*** Dataset entries

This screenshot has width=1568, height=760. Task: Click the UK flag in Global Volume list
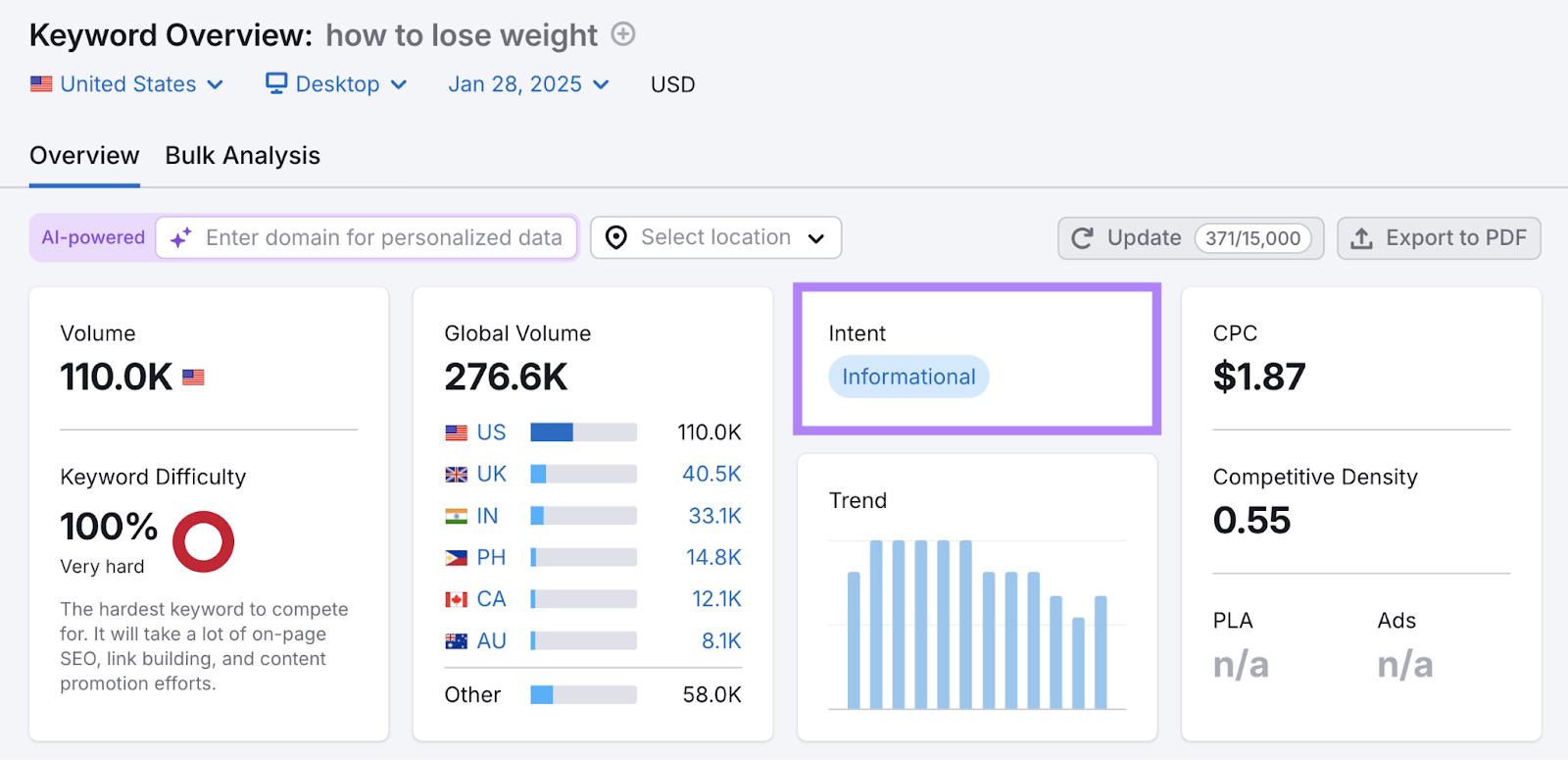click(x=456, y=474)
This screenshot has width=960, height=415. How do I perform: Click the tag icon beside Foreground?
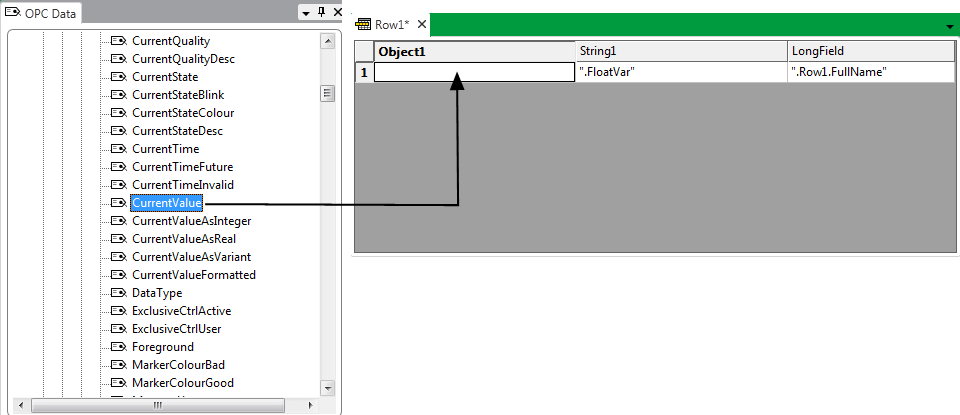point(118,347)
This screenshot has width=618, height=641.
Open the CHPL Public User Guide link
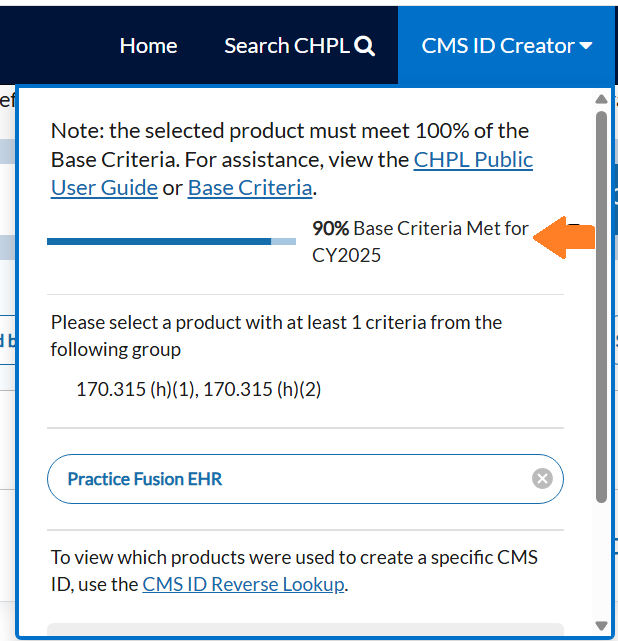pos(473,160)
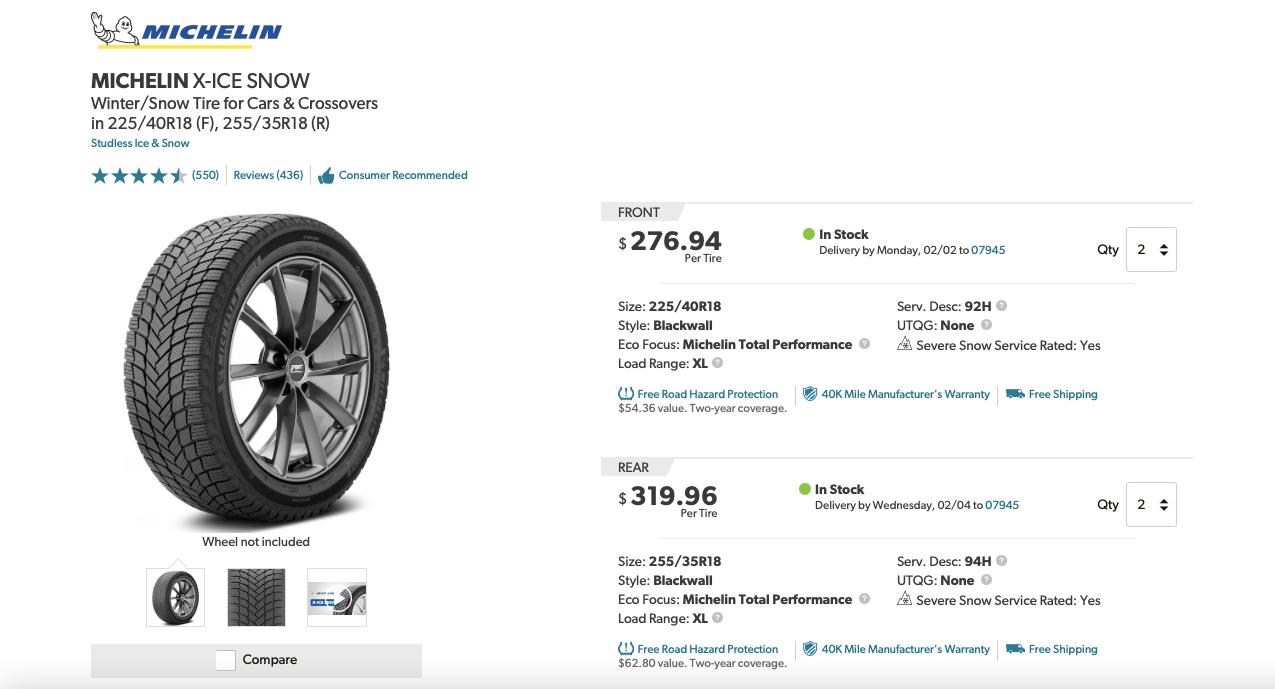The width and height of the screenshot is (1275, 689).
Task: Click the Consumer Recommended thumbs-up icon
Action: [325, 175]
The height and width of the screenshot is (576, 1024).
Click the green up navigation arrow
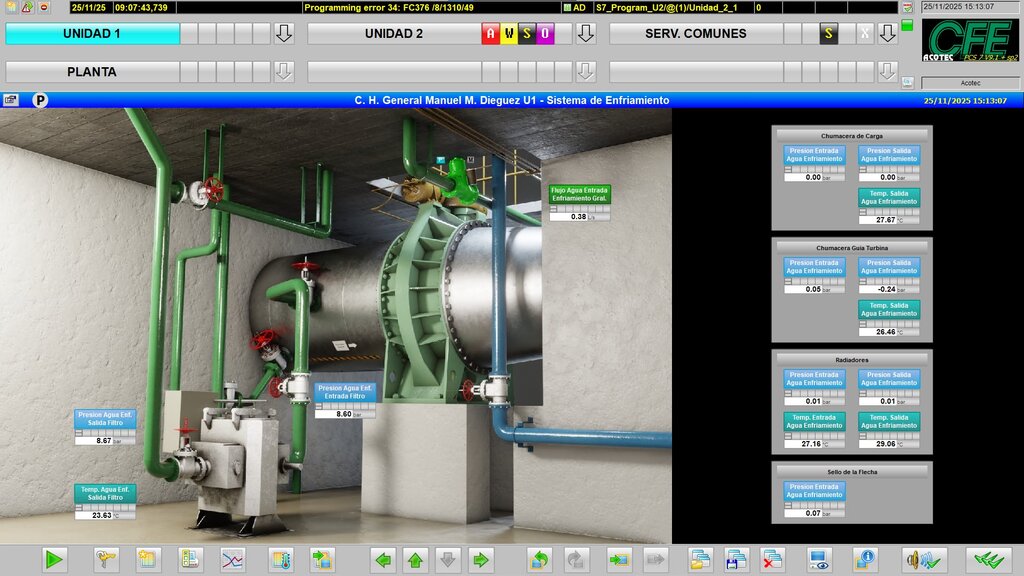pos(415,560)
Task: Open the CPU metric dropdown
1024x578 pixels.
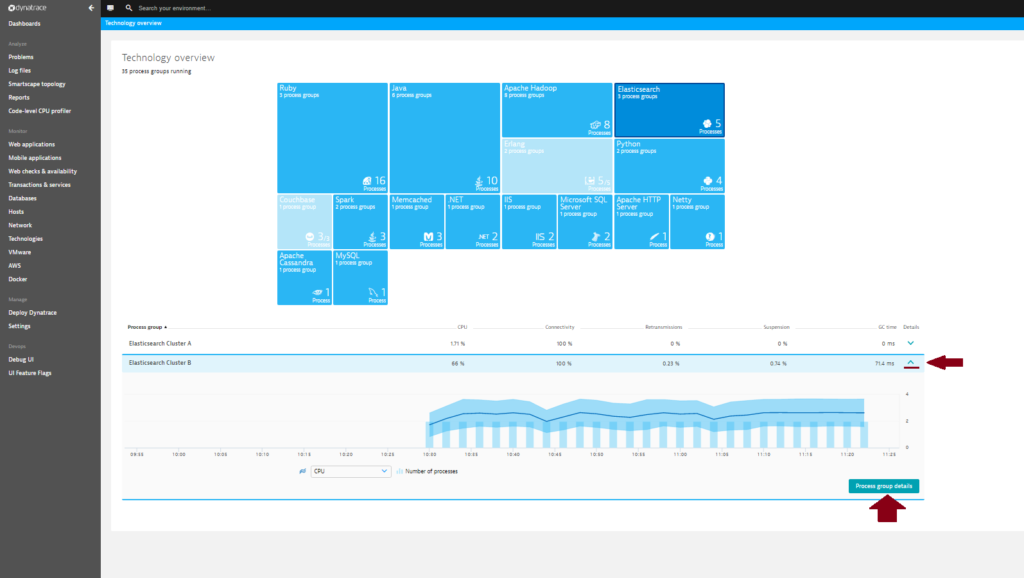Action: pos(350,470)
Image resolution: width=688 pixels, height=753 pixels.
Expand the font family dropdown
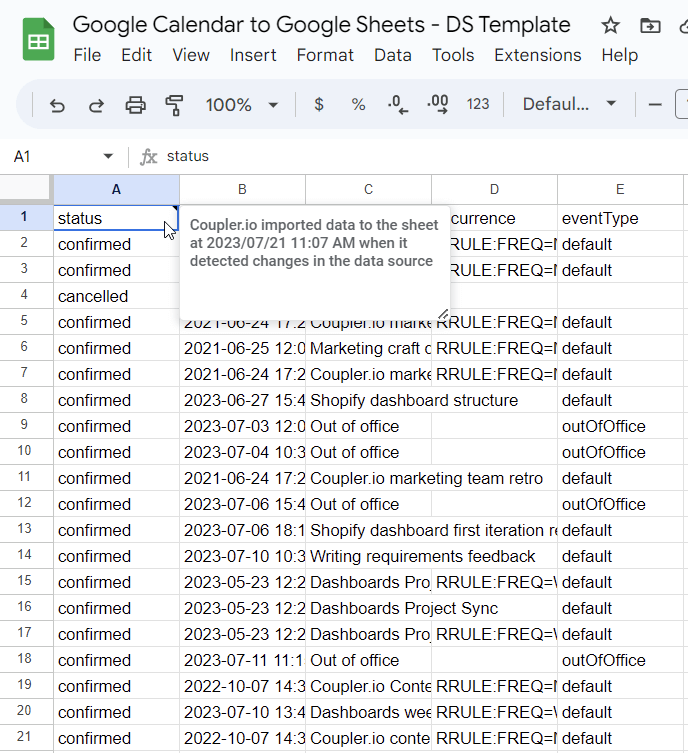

******

Go through the data and gather every line that holds "dropdown".

- _Finished exercise_:
Task: Open the CPU metric dropdown
Expand the font family dropdown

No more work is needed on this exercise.